Use pip (or pip3 for python3):

$ pip install arxivscraper

or download the source and use setup.py:

$ python setup.py install

To update the module using pip:

pip install arxivscraper --upgrade

Usage

Basic Example

Import arxivscraper and create a scraper to fetch preprints from a category within a date range:

import arxivscraper

scraper = arxivscraper.Scraper(
    category='cond-mat',
    date_from='2017-05-27',
    date_until='2017-06-07'
)
output = scraper.scrape()

Parameters

The Scraper class accepts the following parameters:

  • category (str): The arXiv category code (e.g., 'cs', 'math', 'cond-mat', 'stat', etc.).

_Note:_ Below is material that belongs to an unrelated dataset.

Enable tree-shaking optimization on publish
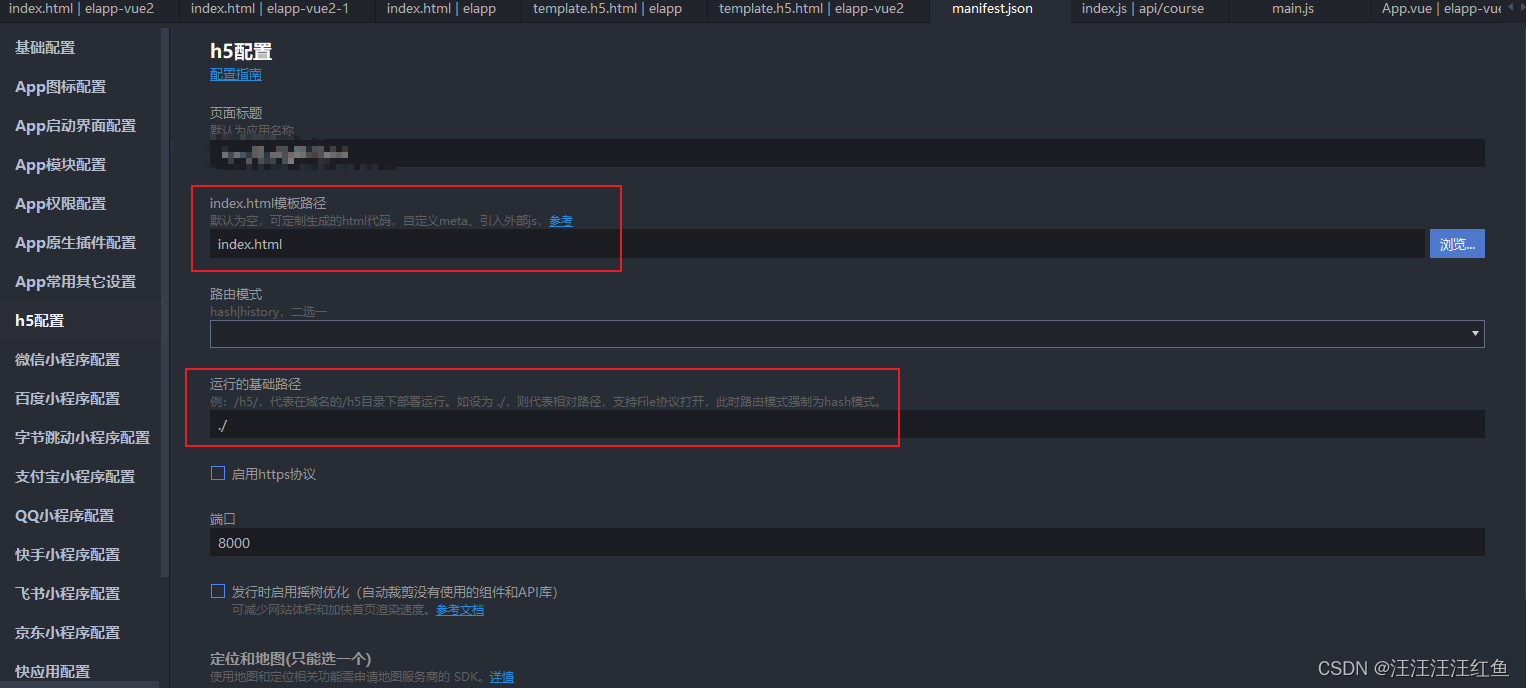The height and width of the screenshot is (688, 1526). pos(218,590)
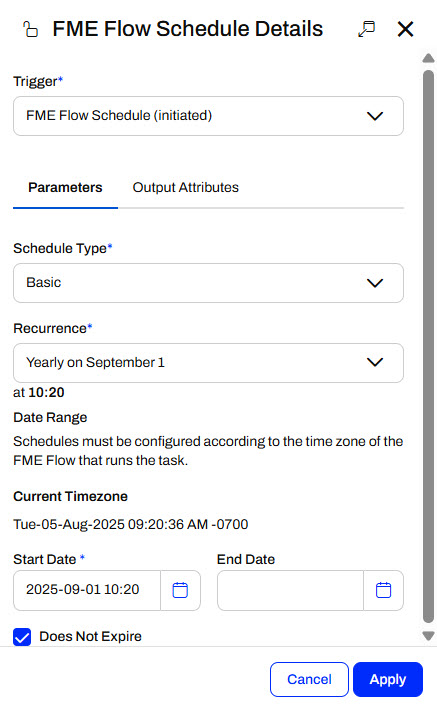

Supports both base categories and subcategories in multiple formats:

    • Base categories: 'cs', 'math', 'stat', etc.
    • Subcategories with dot notation: 'cs.AI', 'cs.SE', etc.
    • Subcategories with colon notation: 'cs:AI', 'stat:ML', etc.
    • Physics legacy format: 'physics:cond-mat', 'physics:astro-ph', etc.
  • date_from (str, optional): Starting date in format 'YYYY-MM-DD'. Defaults to the first day of the current month.

  • date_until (str, optional): End date in format 'YYYY-MM-DD'. Defaults to today's date.

  • t (int, optional): Waiting time in seconds between retries on HTTP 503 errors. Default: 30.

  • timeout (int, optional): Maximum time in seconds for the entire scraping operation. Default: 300.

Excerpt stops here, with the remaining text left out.